Notes from a Regicide by Isaac Fellman
Book Review
RIYL: Slow-paced character studies, trans narratives, beautiful writing
Notes from a Regicide by Isaac Fellman is the latest in a contemporary movement of literary novels with light science-fiction or fantasy elements marketed as SFF. While it takes place one thousand years in the future and deals with a revolution, it’s not an action-packed thriller or twisty political drama. Instead, it’s a character study of a young trans journalist named Griffon Keming, who is himself chronicling the stories of his adopted trans parents, Etoine and Zaffre, through Etoine’s diary. As the title suggests, we learn early on that Etoine killed the king of his and Zaffre’s original home city, a place called Stephensport that changes names with each new king and is located in what we’d now call Quebec. As the counter-revolution came to crush this one, Etoine and Zaffre flee to New York City to start a new life. But the full extent of their roles in the doomed revolution is spooled out slowly, over the course of the novel.
The real heart and soul of Notes from a Regicide is in Etoine and Zaffre’s relationship, and how these unlikely parents end up informally adopting the young Griffon and helping him to transition and flee from his abusive father. Etoine and Zaffre are a complicated pair. Both are artists and painters, though Etoine is more famous for portraits of the wealthy and powerful while Zaffre prefers to create avant-garde and abstract work anonymously. Etoine is an alcoholic, while Zaffre suffers from schizophrenia, depression, and suicidal thoughts. While both play their part in the revolution, Etoine is mostly apolitical, while Zaffre is a true believer. Fellman is unflinching in showing us the dark and self-destructive sides of his protagonists; though they are undoubtedly better parents than Griffon’s birth father, they never planned on being parents and manage to stumble through a lot of it less than stellar ways. Their romance is not the dramatic, sweeping romance of a traditional romance novel, nor the agonizing slow-burn of a beloved fanfic; instead it feels real and messy and desperate.

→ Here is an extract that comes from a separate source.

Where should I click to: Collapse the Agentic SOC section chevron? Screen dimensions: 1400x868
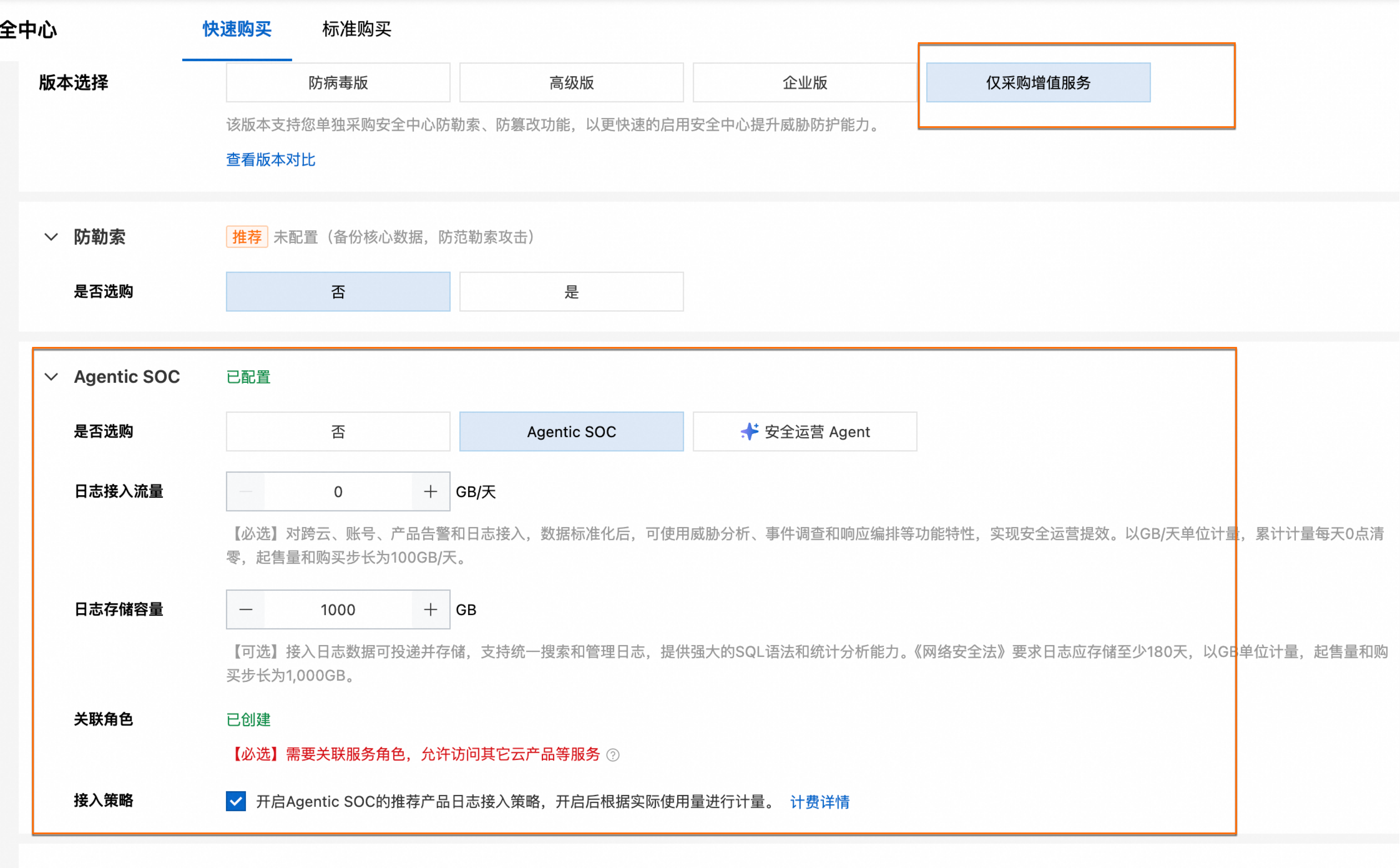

The future setting of Notes from a Regicide is only briefly sketched out; it’s a thousand years into the future, and aside from Stephensports legislative branch being a congress of cryo-gentically preserved immortals, the world is mostly unchanged. The wheels of progress and destruction have turned many times, and humanity now lives without computer technology, television, phones, etc., though there exists black market HRT and relatively advanced medicine. We don’t see much of Stephensports or New York City - instead we’re kept relatively isolated in Etoine and Zaffre’s homes. Griffon isn’t out to tell the story of the revolution or provide any context for his world; he’s just here to work through his feelings towards these two people who he loves and who have shaped him so irrevocably.
While the book grapples with questions of art, revolution, parenthood, addiction, and mental health, there’s no theme more prominent than that of its trans characters. Each of the main three characters has their own complicated relationships to their gender and their sexualities, with each coming to their realization and transition at different points in their lives, with different views on medical transition and even different sexualities. Trans relationships can be difficult in some unique ways; what if one or both partners transition to a gender that the other isn’t attracted to? Notes from a Regicide shows one such complication, as Etoine has to learn to see Zaffre as a woman after she confesses her feelings towards him long before she medically or socially transitions. Etoine writes of discovering a new way of having sex, a romantic notion that plays on both every couple’s feelings that they’ve been the first to discover their kind of love, while also grappling with how queer people - especially when first exploring - need to figure out ways of sex and romance that don’t conform to the normal hetero methods.
I admit that it took some time for the book to click with me; like much of this still-unnamed literary SFF movement, it spends most of its time in the thoughts of its protagonists, with writing both beautiful and sometimes rather solipsistic and insular. But through the slow excavation of this central romance, through difficulties both personal and political, I came to really feel for these characters and even cried a little (something that rarely happens for me in books!) It’s one of the more in-depth examinations of trans identity and queer romance that I’ve ever read; if that itself sounds interesting to you, it’s definitely worth a read. However, it’s a hard book to recommend, and most readers will probably bounce off of it. Its light science fiction elements may still turn off more literary-inclined readers, while the same fact that its future feels so similar to our real world may be unsatisfying for SFF fans. Personally, it worked for me, though I do wish Fellman had fleshed out a little more of the background. I think history may repeat in similar cycles, but I don’t imagine a thousand years in the future to be so similar to now.
All in all, this is a wonderful, emotional story of two damaged and flawed people clinging tightly together through turmoil and danger, and of the kid they have to learn how to help.
Rating: **** 1/2
Notes from a Regicide is set to publish on April 15, 2025.
Thanks to NetGalley for the advance copy in exchange for an honest review. All thoughts expressed are my own.